- **Source**
####################

90-miler: Vitamin I, blisters, and hungry eagles


The NFCT C-4 Crew (Mike Opuszynski, Erik Townsend, Christy Edgren-Opuszynski, Uncle Norm Simpson, Uncle Mike D, Chloe the Collie, Scout the Beagle) at the finish line.

What an experience!  I am amazed at how a region can come together to pull off a great event.  Much credit needs to go to the McDonnell’s, it was obvious that the whole family worked to pull this event off and I could tell that Brian was completely immersed.  At the finish line Brian was announcing the names of everyone as they crossed, and more times than not he would tell a brief and interesting story about each boat’s paddlers (that’s about 300 people).  There were volunteers everywhere, and any location that was accessible was loaded with community members ringing bells, rapping triangles, and shouting on the paddlers.  It didn’t matter if they knew you or not, as soon as you were close enough for people to see your canoe number they would start chanting it and telling those in the boat that they were doing great.  It always amazes me how much harder one can paddle when you are being cheered on.  I wish I could get a recording of it and play it in headphones for all the sections we would paddle through that were void of intersection with road or town.


Getting hauled into the finish line at “The Crusher” DEC boat launch after the Day 2 portion of the race over Long Lake and the Raquette River.

####################

- **Tasks and exercises**
[1] Please write out everything in the race account from "90-miler: Vitamin I, blisters, and" down to "the finish line.", copying it word for word.
[2] Condense the race account's paragraph that opens with "What an experience!" into a short bulleted list of its main facts.

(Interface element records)
####################

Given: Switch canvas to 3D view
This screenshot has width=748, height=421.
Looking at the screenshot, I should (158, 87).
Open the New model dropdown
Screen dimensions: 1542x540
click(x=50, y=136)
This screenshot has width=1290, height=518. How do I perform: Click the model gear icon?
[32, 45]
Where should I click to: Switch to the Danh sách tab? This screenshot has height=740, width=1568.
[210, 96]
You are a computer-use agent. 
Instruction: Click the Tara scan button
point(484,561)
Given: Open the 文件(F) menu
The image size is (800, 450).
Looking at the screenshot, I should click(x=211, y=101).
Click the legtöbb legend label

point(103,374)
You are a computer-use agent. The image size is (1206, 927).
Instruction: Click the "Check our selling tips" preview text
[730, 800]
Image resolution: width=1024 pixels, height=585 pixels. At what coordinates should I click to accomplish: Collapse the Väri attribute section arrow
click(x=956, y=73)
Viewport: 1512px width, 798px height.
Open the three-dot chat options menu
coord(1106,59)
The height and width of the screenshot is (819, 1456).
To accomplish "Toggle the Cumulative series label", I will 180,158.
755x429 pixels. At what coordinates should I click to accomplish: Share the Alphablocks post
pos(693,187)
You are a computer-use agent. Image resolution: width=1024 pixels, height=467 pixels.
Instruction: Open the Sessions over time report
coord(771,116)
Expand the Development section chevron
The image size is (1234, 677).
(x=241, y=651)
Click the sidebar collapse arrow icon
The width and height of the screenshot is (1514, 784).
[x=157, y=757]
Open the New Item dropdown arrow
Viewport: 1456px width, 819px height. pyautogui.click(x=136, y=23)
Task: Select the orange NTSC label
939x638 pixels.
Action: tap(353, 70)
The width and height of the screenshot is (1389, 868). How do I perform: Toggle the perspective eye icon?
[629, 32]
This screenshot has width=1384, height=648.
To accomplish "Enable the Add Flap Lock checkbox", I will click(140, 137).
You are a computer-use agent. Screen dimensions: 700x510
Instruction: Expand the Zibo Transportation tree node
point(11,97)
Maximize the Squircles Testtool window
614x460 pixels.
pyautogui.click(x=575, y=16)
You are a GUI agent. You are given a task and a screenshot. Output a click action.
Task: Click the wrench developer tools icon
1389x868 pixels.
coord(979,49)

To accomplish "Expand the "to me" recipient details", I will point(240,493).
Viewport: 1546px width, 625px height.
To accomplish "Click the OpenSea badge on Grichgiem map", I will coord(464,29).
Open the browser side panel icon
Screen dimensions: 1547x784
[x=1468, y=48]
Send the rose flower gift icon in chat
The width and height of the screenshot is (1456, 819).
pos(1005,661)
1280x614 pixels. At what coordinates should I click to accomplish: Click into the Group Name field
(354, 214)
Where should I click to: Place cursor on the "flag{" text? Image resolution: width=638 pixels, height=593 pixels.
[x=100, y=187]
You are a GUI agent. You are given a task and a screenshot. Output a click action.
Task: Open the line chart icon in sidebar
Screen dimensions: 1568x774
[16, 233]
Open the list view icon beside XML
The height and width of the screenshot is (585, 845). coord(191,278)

####################

- **Answers given**
[1]
90-miler: Vitamin I, blisters, and hungry eagles


The NFCT C-4 Crew (Mike Opuszynski, Erik Townsend, Christy Edgren-Opuszynski, Uncle Norm Simpson, Uncle Mike D, Chloe the Collie, Scout the Beagle) at the finish line.

[2]
- The region came together to pull off a great event.
- Much credit goes to the McDonnells; the whole family worked on the event, and Brian was completely immersed.
- At the finish line, Brian announced the name of everyone crossing and often told a brief story about each boat's paddlers, about 300 people in all.
- Volunteers were everywhere. Community members filled every accessible location, ringing bells, rapping triangles, and shouting on the paddlers.
- Spectators chanted canoe numbers and told paddlers they were doing great, whether or not they knew them.
- Being cheered on makes a paddler push harder. The writer wishes for a recording of the cheering to play through headphones on stretches with no road or town.